The next chapter of the Dollar Wars is in the book. Family Dollar Stores, Inc. (NYSE:FDO)’s board of directors unanimously voted to advise shareholders to reject the tender offer from Dollar General Corp. (NYSE:DG). They continue to support a buyout by Dollar Tree, Inc. (NASDAQ:DLTR) instead.
Dollar Genera’s offer called “illusory”
In a press release today, Family Dollar called Dollar General’s bid “illusory,” advising shareholders not to tender their shares for that offer.
“Our Board of Directors, with the assistance of outside advisors and consultants, reviewed all aspects of Dollar General’s tender offer and concluded unanimously that this highly conditional Offer is illusory because, as Dollar General is well aware, the Offer cannot close on the terms proposed,” said Family Dollar Chairman and CEO Howard Levine in a statement this morning. “Tenders into the Dollar General Offer will be meaningless since there is no way that Dollar General can purchase shares that are tendered.”
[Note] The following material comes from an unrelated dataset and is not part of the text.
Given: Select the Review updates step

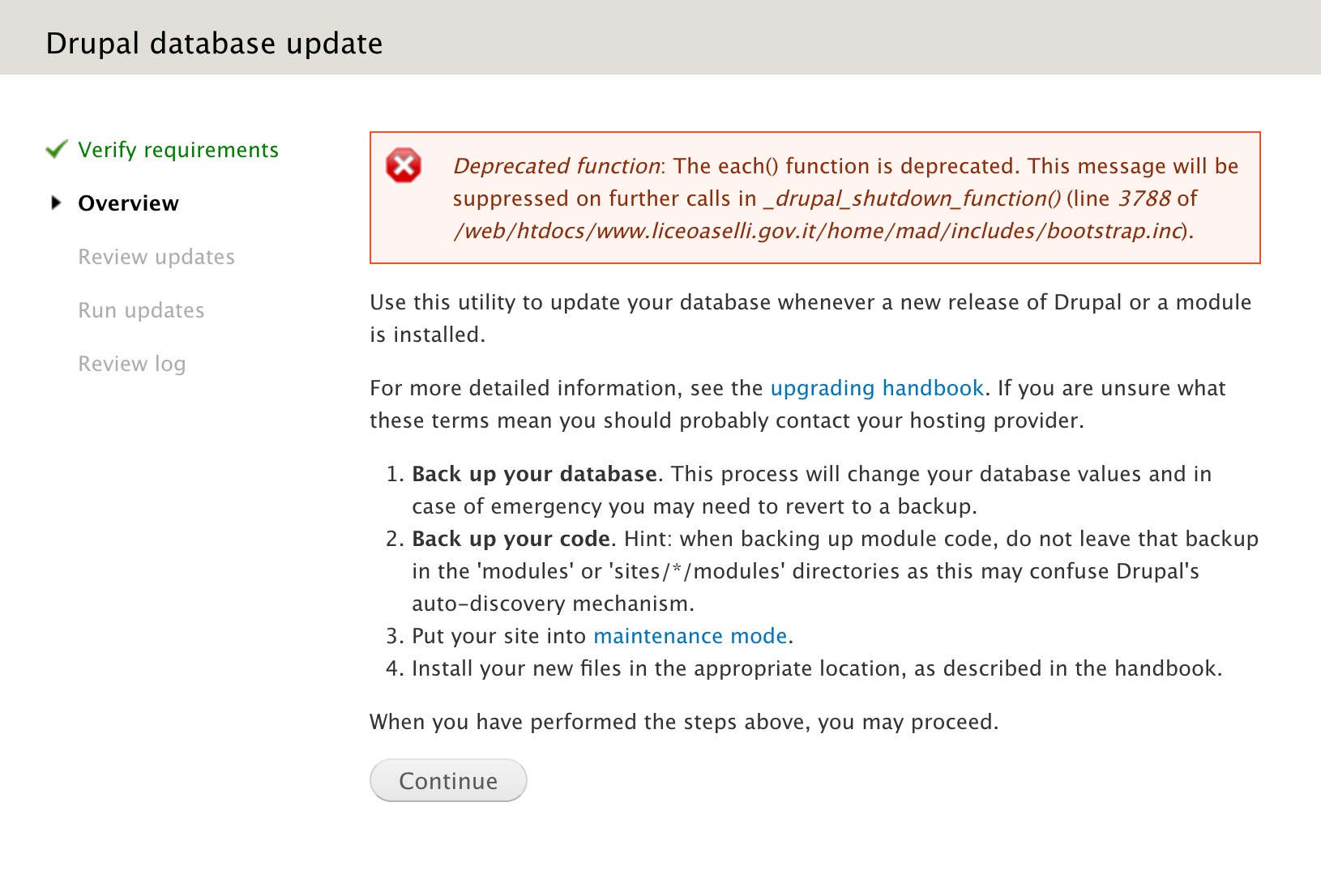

Family Dollar reiterates antitrust concerns
The board also noted that the terms of that offer are the same as those in the previous offer that was made on Sept. 2. The board rejected that offer as well, just a few days later, due to antitrust concerns.
Levine said there’s “a very real and material risk” that Dollar General’s offer would not close after “a lengthy and disruptive review process.” He added that they continue to support the offer from Dollar Tree because they believe it brings “attractive value” through an upfront cash payment and “upside participation” in the combined company.
The executive also said Dollar Tree’s offer brings more certainty that the merger will close.
Trian Fund Management supports Dollar Tree
In this morning’s press release, Family Dollar board member and Trian Fund Management Chief Investment Officer Ed Garden again said they still support the Dollar Tree transaction. He said it removes the antitrust risk and also called the offer from Dollar Tree “illusory” because it can’t close on the terms if offered. Trian has a 7.34% stake in Family Dollar.
The first antitrust waiting period ends on Oct. 10 after the Dollar General bid expires. Garden also accused Dollar General of misrepresenting “that its tender offer was a prerequisite to making its HSR antitrust filing.” He said the discount retail chain is already ware that it could have filed for a regulatory review almost a month ago along with its first unsolicited bid.
In addition, he said that while Dollar General insists that there are no antitrust issues, the proposals the company has made “require Family Dollar shareholders to bear the ultimate risk.” He says the offered reverse breakup fee has an after-tax value of less than $3 per share and doesn’t compensate shareholders for taking on that risk.